=== EXERCISE TASKS ===
(a) List the song titles that serve as section headings in the Best of Doves notes.
(b) Using the Best of Doves notes, decide whether each statement is true and support your yes or no with a quotation: (i) Pounding was the final song written and recorded for the album. (ii) Andy describes Black and White Town as the band's slowest song. (iii) The Snowdonia place where the band stayed had plenty of electricity.
(c) Return the passage of the Best of Doves notes between "Andy: It’s our" and "anger than nostalgia.", inclusive.

=== DOCUMENT EXTRACT ===
☆ ☆ ☆ ☆ ☆
So, Here We Are – Best of Doves

Black and White Town

Andy: It’s our fastest song to date. It’s like when we were recording it, we were like “is this Doves?” – and that’s always a good sign. Lyrically it’s about being 15 or 16 wondering when your life’s gonna start, the romance of looking at the big city feeling like everyone else is having a good time – that naivety, something that kids in small towns understand first hand.

Jez: Initially, I thought we may have to put out Black and White Town out as a side-project, because it just wasn’t Doves. The actual title is about growing up in a small town and seeing the city on a broken black-and-white TV.

Andy: It’s more anger than nostalgia.

Jez on the comparisons with Martha Reeve’s Motown classic ‘Heatwave’: We just went with it. We’re always dropping a lot of northern soul into our music. We did a spot of DJing after we got back from touring The Last Broadcast. We played a lot of northern soul and maybe that’s how it worked its way into the music. Andy drummed over the demo which really anchored the track and from that point we added the various parts over time, pieced it together like a jigsaw.

Pounding

Jez: We wrote this but didn’t have that 4s relentless beat. I knew the song was strong but lacked character /direction. So we sat on it for months, then once we sussed out it needed a relentless unchanging beat. a sort of primal metronome it suddenly jumped into place.

Andy: This song was a latecomer and was the last song to be written/recorded on the album. Again recorded at Dairy studios in Brixton with Max Heyes. I think New Order was a bit of an influence on this one. We’re still very happy to hear this getting played in the build up at Man City home games.

Snowden

Jez: We wanted to do a weird 60’s musically sonic landscape to sound like early Marvin Gaye with early choral and strings and still be really edgy and menacing. It wrote itself very quickly. Funnily enough, thinking about the time we wrote the track. The place we were staying in at Snowdonia was owned by a mate of ours. It was a bit rustic, shall we say. A really dilapidated place. It barely had any electricity.
☆ ☆ ☆ ☆ ☆
=== SOURCE DATA ===
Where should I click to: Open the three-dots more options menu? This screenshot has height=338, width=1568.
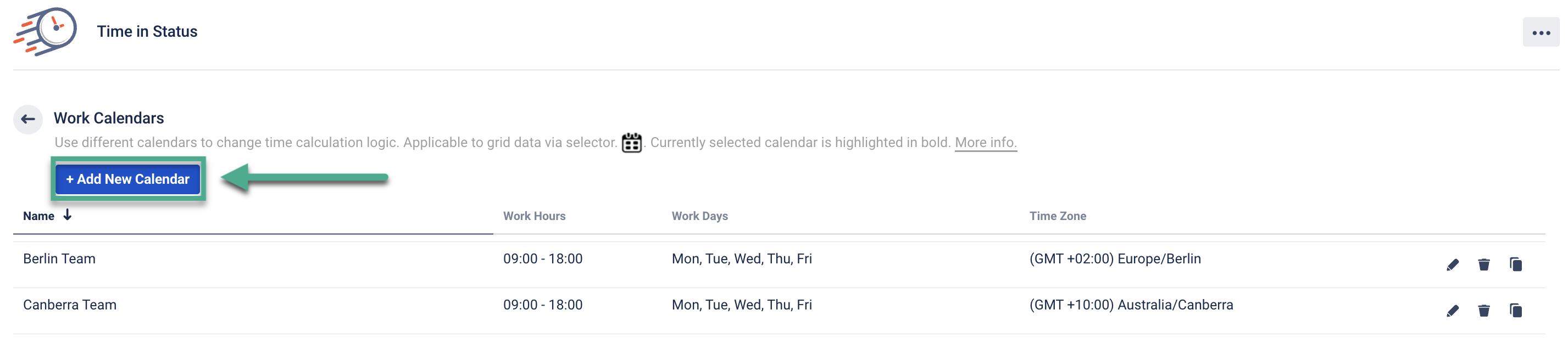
☆ ☆ ☆ ☆ ☆
=== ANSWERS FOR THIS EXERCISE ===
(a)
Black and White Town
Pounding
Snowden

(b)
(i) Yes: "This song was a latecomer and was the last song to be written/recorded on the album."
(ii) No: "It’s our fastest song to date."
(iii) No: "It barely had any electricity."

(c)
Andy: It’s our fastest song to date. It’s like when we were recording it, we were like “is this Doves?” – and that’s always a good sign. Lyrically it’s about being 15 or 16 wondering when your life’s gonna start, the romance of looking at the big city feeling like everyone else is having a good time – that naivety, something that kids in small towns understand first hand.

Jez: Initially, I thought we may have to put out Black and White Town out as a side-project, because it just wasn’t Doves. The actual title is about growing up in a small town and seeing the city on a broken black-and-white TV.

Andy: It’s more anger than nostalgia.